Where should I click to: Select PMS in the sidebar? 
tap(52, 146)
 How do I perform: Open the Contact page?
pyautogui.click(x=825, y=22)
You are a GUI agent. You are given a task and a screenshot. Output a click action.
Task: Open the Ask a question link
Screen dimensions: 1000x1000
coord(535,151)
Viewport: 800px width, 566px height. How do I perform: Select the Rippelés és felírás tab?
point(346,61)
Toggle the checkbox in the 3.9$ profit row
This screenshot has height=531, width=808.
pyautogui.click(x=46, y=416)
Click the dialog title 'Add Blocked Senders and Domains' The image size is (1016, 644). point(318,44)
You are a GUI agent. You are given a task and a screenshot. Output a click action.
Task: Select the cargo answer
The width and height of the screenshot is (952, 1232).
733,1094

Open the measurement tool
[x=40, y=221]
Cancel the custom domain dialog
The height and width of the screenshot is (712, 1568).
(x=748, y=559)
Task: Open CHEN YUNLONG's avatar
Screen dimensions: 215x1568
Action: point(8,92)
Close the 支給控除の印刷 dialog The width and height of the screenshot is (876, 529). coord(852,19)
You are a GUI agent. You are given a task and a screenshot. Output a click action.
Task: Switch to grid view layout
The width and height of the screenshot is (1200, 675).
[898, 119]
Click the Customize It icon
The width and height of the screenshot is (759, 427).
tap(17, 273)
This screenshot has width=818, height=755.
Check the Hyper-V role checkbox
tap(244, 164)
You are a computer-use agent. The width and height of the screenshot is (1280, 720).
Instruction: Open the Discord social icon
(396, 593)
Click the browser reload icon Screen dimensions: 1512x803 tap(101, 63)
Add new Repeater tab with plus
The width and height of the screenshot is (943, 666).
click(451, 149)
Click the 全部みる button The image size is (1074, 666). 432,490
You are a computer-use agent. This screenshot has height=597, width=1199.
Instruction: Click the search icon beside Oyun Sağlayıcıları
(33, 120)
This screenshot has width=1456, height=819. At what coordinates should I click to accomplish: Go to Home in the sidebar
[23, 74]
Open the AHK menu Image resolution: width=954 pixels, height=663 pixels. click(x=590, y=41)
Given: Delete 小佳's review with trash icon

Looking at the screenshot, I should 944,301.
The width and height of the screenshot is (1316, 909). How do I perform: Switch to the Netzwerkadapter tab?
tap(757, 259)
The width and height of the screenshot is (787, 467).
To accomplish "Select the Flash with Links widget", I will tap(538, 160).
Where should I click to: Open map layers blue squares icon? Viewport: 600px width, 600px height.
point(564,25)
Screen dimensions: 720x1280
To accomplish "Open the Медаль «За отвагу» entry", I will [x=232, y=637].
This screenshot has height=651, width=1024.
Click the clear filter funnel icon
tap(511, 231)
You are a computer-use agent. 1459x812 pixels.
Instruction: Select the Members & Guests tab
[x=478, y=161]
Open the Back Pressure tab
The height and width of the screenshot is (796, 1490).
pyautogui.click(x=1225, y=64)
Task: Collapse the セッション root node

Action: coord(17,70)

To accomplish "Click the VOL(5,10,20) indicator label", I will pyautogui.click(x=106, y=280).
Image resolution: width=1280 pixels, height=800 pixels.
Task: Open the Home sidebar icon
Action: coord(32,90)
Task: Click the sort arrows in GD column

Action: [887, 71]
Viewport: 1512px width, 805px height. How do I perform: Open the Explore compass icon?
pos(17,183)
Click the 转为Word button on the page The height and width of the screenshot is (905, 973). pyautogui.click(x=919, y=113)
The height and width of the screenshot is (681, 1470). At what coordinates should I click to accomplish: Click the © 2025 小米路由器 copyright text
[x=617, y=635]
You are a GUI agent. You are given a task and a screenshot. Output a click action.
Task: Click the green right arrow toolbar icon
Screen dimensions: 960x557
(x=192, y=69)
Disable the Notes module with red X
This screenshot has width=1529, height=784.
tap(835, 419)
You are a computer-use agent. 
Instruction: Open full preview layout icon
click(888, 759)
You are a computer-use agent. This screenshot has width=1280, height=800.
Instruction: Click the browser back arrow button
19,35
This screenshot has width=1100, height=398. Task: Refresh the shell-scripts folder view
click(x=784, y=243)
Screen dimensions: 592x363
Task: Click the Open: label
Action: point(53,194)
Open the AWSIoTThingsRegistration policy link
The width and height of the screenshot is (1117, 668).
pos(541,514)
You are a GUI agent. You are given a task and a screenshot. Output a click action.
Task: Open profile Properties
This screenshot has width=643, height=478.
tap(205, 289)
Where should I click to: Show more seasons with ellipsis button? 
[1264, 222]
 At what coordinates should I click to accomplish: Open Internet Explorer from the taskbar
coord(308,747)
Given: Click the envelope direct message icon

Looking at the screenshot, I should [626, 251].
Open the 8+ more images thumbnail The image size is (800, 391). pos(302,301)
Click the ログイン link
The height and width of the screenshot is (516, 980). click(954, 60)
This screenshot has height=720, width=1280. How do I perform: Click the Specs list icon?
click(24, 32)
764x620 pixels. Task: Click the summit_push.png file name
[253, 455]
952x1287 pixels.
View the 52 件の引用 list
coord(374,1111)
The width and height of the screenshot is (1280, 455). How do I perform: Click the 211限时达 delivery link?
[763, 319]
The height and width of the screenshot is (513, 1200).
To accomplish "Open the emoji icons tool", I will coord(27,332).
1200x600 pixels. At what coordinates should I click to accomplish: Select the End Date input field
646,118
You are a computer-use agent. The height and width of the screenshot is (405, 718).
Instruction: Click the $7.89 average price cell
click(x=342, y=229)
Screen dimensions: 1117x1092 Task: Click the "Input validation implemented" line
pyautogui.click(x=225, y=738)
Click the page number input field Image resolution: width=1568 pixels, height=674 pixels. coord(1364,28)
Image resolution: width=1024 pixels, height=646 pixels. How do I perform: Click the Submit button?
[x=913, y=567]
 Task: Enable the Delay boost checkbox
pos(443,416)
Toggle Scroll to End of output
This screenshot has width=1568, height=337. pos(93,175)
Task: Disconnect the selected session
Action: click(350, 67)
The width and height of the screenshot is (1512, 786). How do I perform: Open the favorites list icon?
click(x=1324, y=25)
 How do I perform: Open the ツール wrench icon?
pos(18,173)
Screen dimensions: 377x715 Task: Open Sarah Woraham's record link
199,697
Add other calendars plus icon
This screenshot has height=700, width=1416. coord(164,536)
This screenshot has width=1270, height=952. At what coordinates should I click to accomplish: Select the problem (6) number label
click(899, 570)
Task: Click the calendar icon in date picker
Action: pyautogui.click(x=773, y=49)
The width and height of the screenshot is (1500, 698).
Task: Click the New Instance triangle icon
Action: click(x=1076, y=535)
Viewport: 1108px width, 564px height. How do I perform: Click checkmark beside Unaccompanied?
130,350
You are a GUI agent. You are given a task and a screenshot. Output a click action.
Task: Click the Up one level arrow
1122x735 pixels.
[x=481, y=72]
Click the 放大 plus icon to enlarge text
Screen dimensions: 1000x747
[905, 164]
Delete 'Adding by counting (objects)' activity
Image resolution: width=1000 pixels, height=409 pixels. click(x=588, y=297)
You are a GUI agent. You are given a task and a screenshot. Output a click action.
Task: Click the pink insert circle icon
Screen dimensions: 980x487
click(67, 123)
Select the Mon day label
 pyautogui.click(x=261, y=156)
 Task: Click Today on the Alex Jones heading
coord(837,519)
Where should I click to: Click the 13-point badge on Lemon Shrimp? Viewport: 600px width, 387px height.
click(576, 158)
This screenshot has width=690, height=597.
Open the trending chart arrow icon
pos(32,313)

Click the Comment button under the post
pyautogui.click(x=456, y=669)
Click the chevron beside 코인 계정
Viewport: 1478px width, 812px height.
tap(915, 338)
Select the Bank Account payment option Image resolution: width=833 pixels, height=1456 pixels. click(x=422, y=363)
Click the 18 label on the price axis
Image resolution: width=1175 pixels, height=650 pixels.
= = = = =
What needs to be done:
Word for word, restate the lines of the listing above starting at the line with "Task: Open CHEN YUNLONG's avatar" and ending at the line with "This screenshot has width=818, height=755.", and nothing outside them.

Response to this exercise:
Task: Open CHEN YUNLONG's avatar
Screen dimensions: 215x1568
Action: point(8,92)
Close the 支給控除の印刷 dialog The width and height of the screenshot is (876, 529). coord(852,19)
You are a GUI agent. You are given a task and a screenshot. Output a click action.
Task: Switch to grid view layout
The width and height of the screenshot is (1200, 675).
[898, 119]
Click the Customize It icon
The width and height of the screenshot is (759, 427).
tap(17, 273)
This screenshot has width=818, height=755.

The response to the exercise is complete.